Nestes 114 anos foram muitos os obreiros que, abnegadamente, se entregaram à causa Maçónica e à defesa intransigente dos Direitos Humanos e da Liberdade, nomes como os que escutámos na chamada de há pouco, cuja dedicação particular à Loja e ao Grande Oriente Lusitano nos compadece de enaltecer:
- João Carlos Costa, pelo seu trabalho no Grande Oriente Lusitano entre 1919 e 1931.
- Raul Weelhouse, pelo seu trabalho no Grande Oriente Lusitano entre 1931 e 1944.
- Luis Bettencourt, pelo seu trabalho no Grande Oriente Lusitano entre 1944 e 1988.
- José Pascoal Gomes, pelo seu trabalho no Grande Oriente Lusitano, no Conselho da Ordem e no Internato S. João.

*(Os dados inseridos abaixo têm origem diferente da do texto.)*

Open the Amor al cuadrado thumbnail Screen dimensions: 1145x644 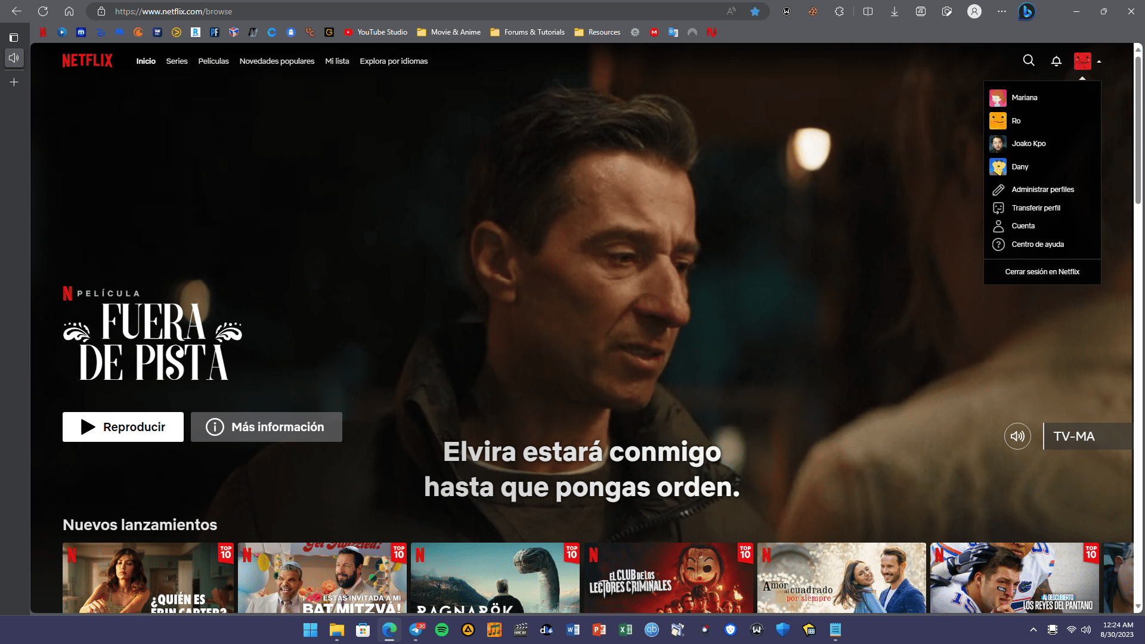pos(841,577)
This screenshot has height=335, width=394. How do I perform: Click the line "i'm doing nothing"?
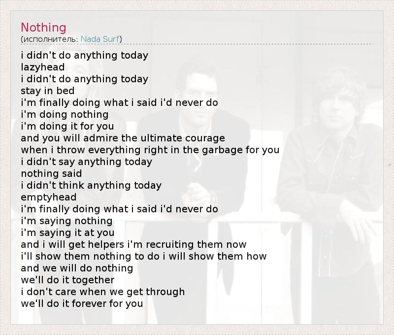65,114
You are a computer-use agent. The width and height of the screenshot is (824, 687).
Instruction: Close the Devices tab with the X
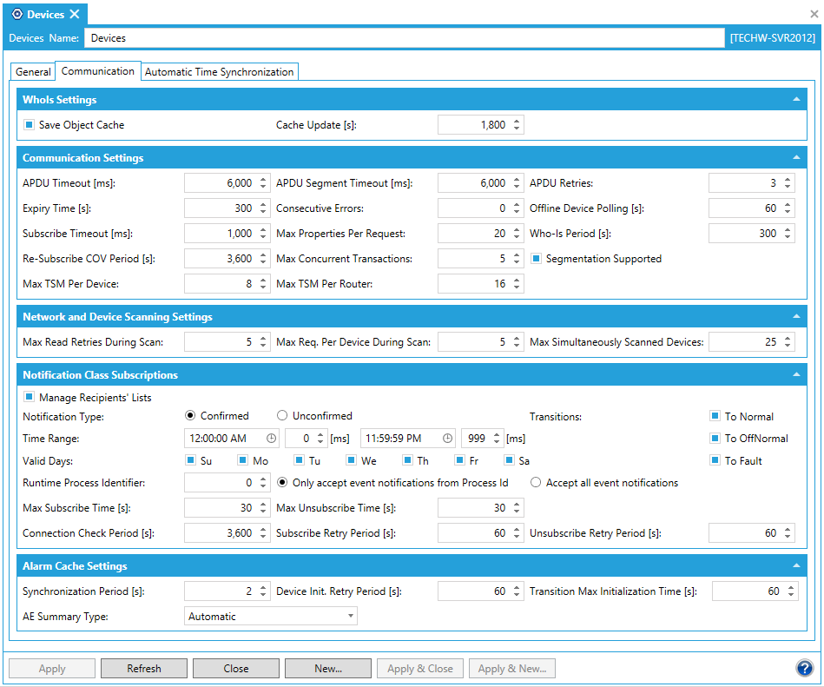click(75, 14)
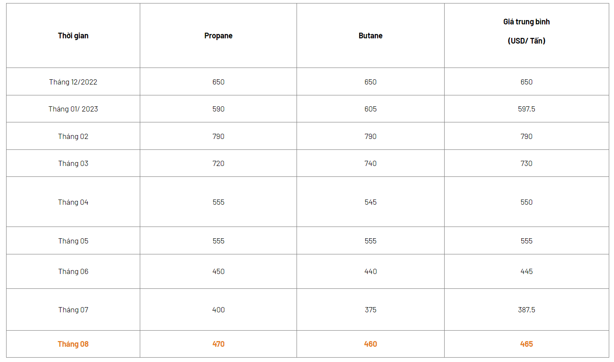Click the Tháng 03 row label
This screenshot has height=362, width=614.
click(73, 163)
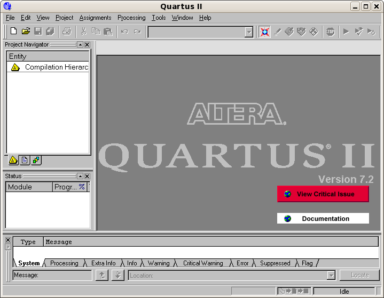384x298 pixels.
Task: Click the Print toolbar icon
Action: coord(67,32)
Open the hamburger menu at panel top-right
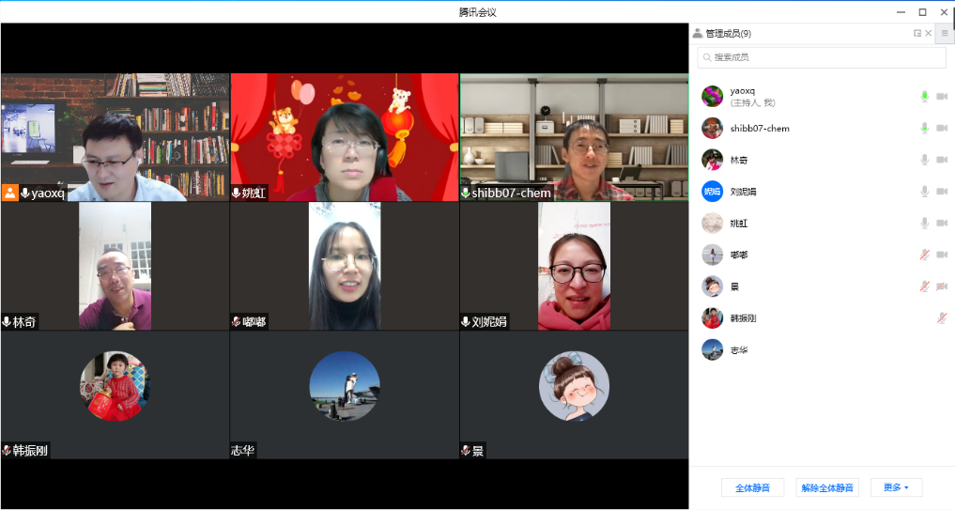 click(x=945, y=34)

- António Reis, pelo seu trabalho como Grão-Mestre do Grande Oriente Lusitano entre 2001 e 2011
Amados e odiados, temidos e cobiçados, os maçons desde sempre foram perseguidos, e desde sempre resistiram às maiores atrocidades cometidas contra si, empenhando-se incansavelmente na busca do aperfeiçoamento moral e intelectual do individuo e da sociedade, na procura de Verdade, Honra e Progresso e na transmissão dos valores de Tolerância, Solidariedade, afirmando-se contra a injustiça, a intolerância social e religiosa, a corrupção, a falta de ética e moral, as desigualdades sociais e enaltecendo o Mérito, o Trabalho e a Paz.
Hoje recordamos esses Irmãos, na esperança que, através do nosso trabalho, possamos perpetuar a sua memória.